Ogni vita nasconde un segreto. Ogni luogo cela un mistero. Ogni morte racconta una storia

La forma a ventaglio e il colore tipico di quel periodo autunnale, un giallo così acceso da sembrare innaturale. Impossibile sbagliarsi, per un giardiniere come lui: è una foglia di Ginkgo Biloba. Ed è la seconda cosa fuori posto che Guido nota in quel giardino trascurato, parte di una grande villa abitata solo per due settimane l’anno, in agosto. La prima, invece, è stata una ragazza bionda stesa a terra, con indosso un elegante vestito lungo, dello stesso punto di blu dei suoi occhi spalancati sul nulla. Forse per colpa di quel colore che lo riporta a un passato mai dimenticato, o per quella foglia inconfondibile in un giardino senza alberi di Ginkgo Biloba – un dettaglio che Guido, per qualche strana ragione, non fa notare alla polizia –, o magari per quel sentore di un profumo antico e familiare che solo lui, grazie al suo olfatto finissimo, ha percepito sulla scena del delitto, comunque sia quella ragazza sconosciuta e il suo triste destino diventano quasi un’ossessione per Guido. Sebbene abbia svariati motivi per mantenere un profilo basso, non resiste quindi alla tentazione d’intraprendere una sorta d’indagine clandestina parallela a quella ufficiale. E il punto di partenza è proprio la foglia di Ginkgo Biloba. Perché, a quanto ne sa, in effetti da quelle parti ci sono degli alberi di Ginkgo.

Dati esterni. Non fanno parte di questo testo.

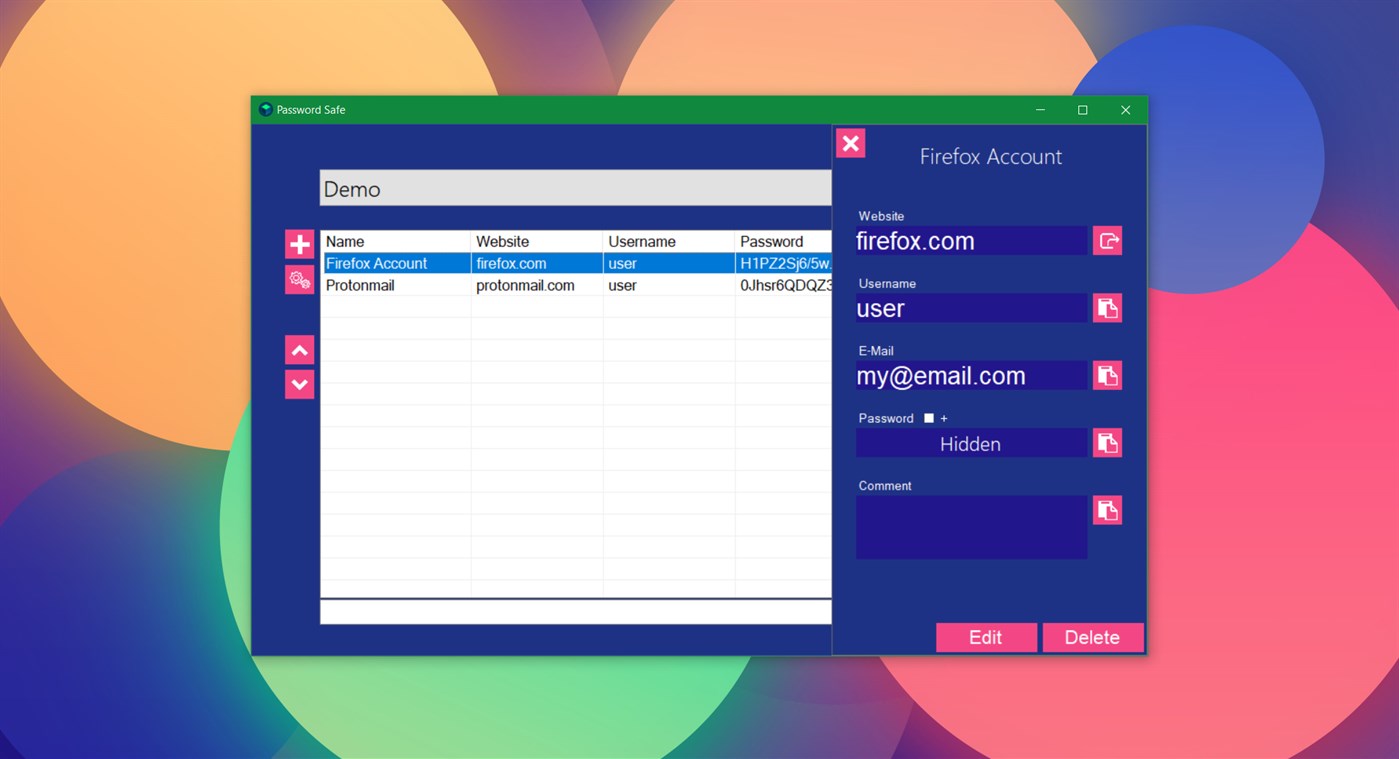The width and height of the screenshot is (1399, 759).
Task: Sort entries by the Website column header
Action: pos(502,241)
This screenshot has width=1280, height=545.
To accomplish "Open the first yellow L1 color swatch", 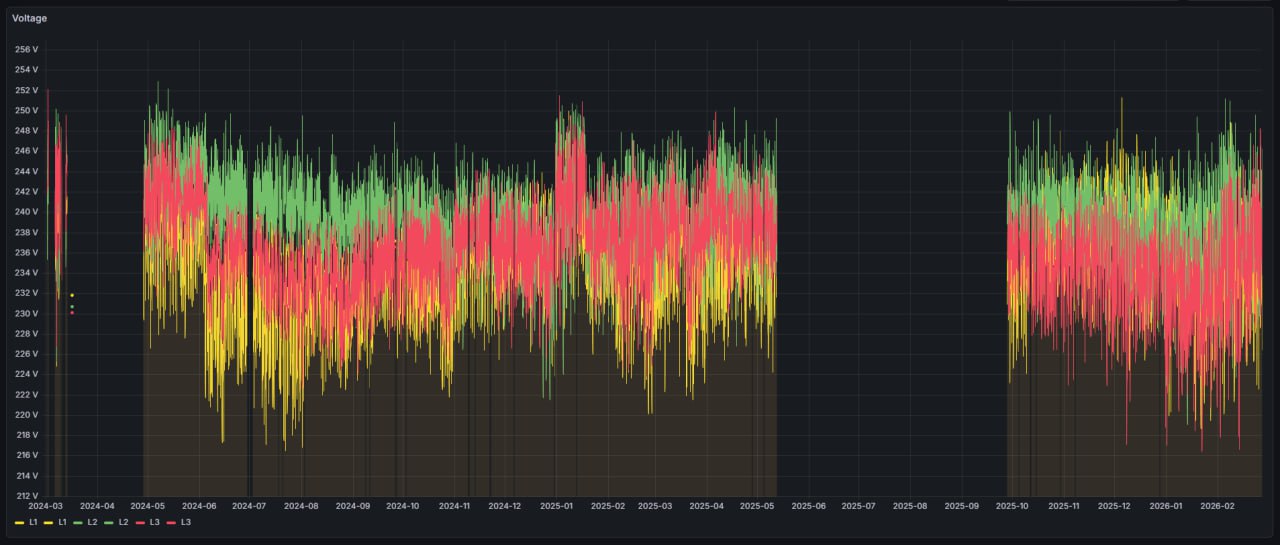I will 19,522.
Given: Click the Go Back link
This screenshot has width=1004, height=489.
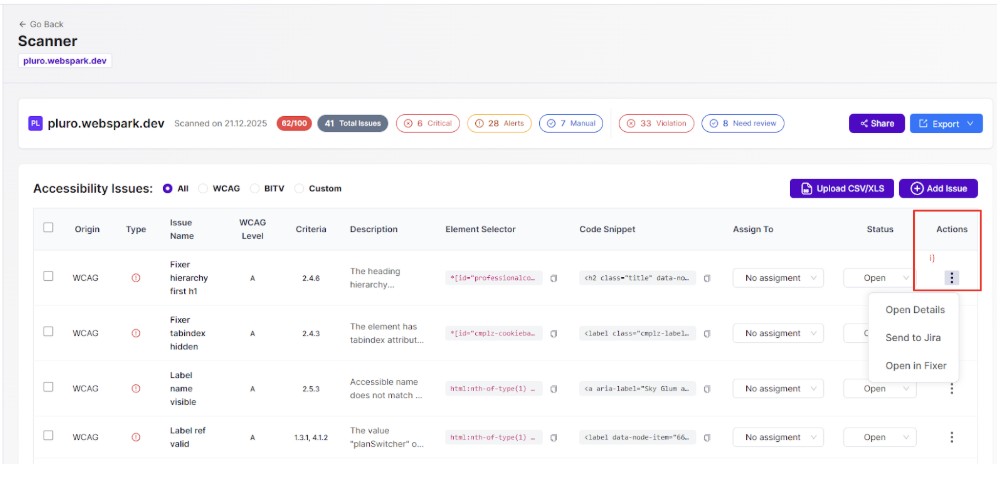Looking at the screenshot, I should [x=41, y=24].
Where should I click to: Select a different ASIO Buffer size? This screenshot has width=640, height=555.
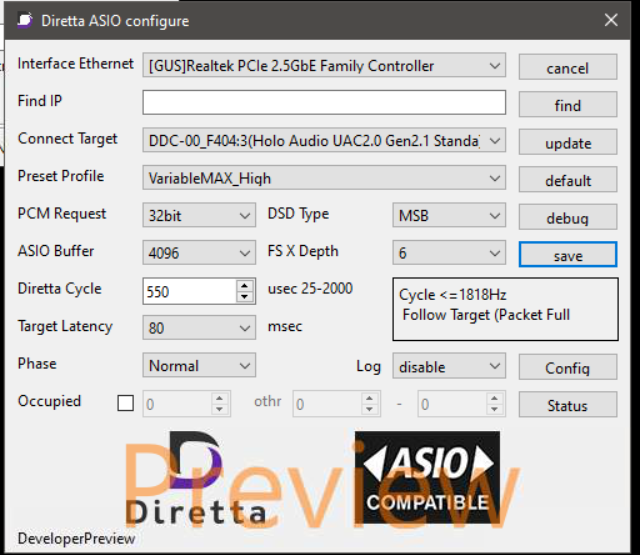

Guido inizia così un pellegrinaggio nella valle che lo ha visto nascere e da cui se n’era andato per cercare fortuna in Francia, la valle dov’è tornato da qualche anno per ritrovare una certa tranquillità, una valle dove tutti si conoscono e dove tutti parlano poco, una valle dimenticata dal resto del mondo e dove all’apparenza non succede mai nulla. Ma dove forse sono nascosti segreti che non è più possibile tenere sepolti…

 

 

 

 

Linda Tugnoli 


Linda Tugnoli vive tra Roma – dove lavora come autrice e regista di documentari, soprattutto per la Rai – e la campagna sabina, dove abita in un casale con il marito, tre figli, un orto, una serra e svariati cani di grossa taglia che periodicamente devastano l’orto e la serra. Ha contratto anni fa quello che gli inglesi chiamano il bug del giardiniere: una spiccata tendenza a parlare troppo di piante e di fiori. Le colpe degli altri è il suo romanzo d’esordio.